Finite-Time Sliding Mode Control for NPC Converters With Enhanced Disturbance Compensation
Xiaoning Shen, Jianxing Liu, Guangxin Liu, Jianhua Zhang, José I. Leon, Ligang Wu, Leopoldo G. Franquelo
Abstract
In this paper, a generalized proportional integral observer (GPIO)-based finite-time sliding mode control scheme is proposed to enhance the convergence rate and disturbance rejection capacity of the grid-connected three-level neutral-point-clamped (NPC) converter. Firstly, a generalized super-twisting algorithm (GSTA) is designed in the voltage regulation loop and the instantaneous power loop of the NPC converter. Compared with the conventional super-twisting algorithm (STA), this method provides a faster convergence speed while the system trajectories are far from the origin, which is applied to the NPC converter to improve its dynamic performance and robustness.
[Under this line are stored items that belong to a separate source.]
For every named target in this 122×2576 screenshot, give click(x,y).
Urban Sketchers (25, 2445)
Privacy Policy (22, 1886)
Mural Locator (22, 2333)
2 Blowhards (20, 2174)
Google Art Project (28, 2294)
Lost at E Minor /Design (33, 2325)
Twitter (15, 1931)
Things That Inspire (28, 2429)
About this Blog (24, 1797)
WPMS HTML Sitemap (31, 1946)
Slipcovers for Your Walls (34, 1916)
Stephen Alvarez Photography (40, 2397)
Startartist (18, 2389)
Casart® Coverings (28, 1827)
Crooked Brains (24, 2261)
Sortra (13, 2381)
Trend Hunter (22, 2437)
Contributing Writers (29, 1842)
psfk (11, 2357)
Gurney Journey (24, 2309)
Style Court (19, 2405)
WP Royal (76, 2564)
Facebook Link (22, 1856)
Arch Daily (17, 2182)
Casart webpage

Additionally, by introducing a generalized proportional integral observer (GPIO) combined with the GSTA in the voltage regulation loop, the unknown time-varying disturbances can be rejected effectively. The stability of the proposed control scheme is proved. Finally, a set of comparative experiments between the proposed controller and the classic STA-based method have been carried out based on a three-level NPC converter prototype, and the results confirmed the efficacy of the proposed control strategy.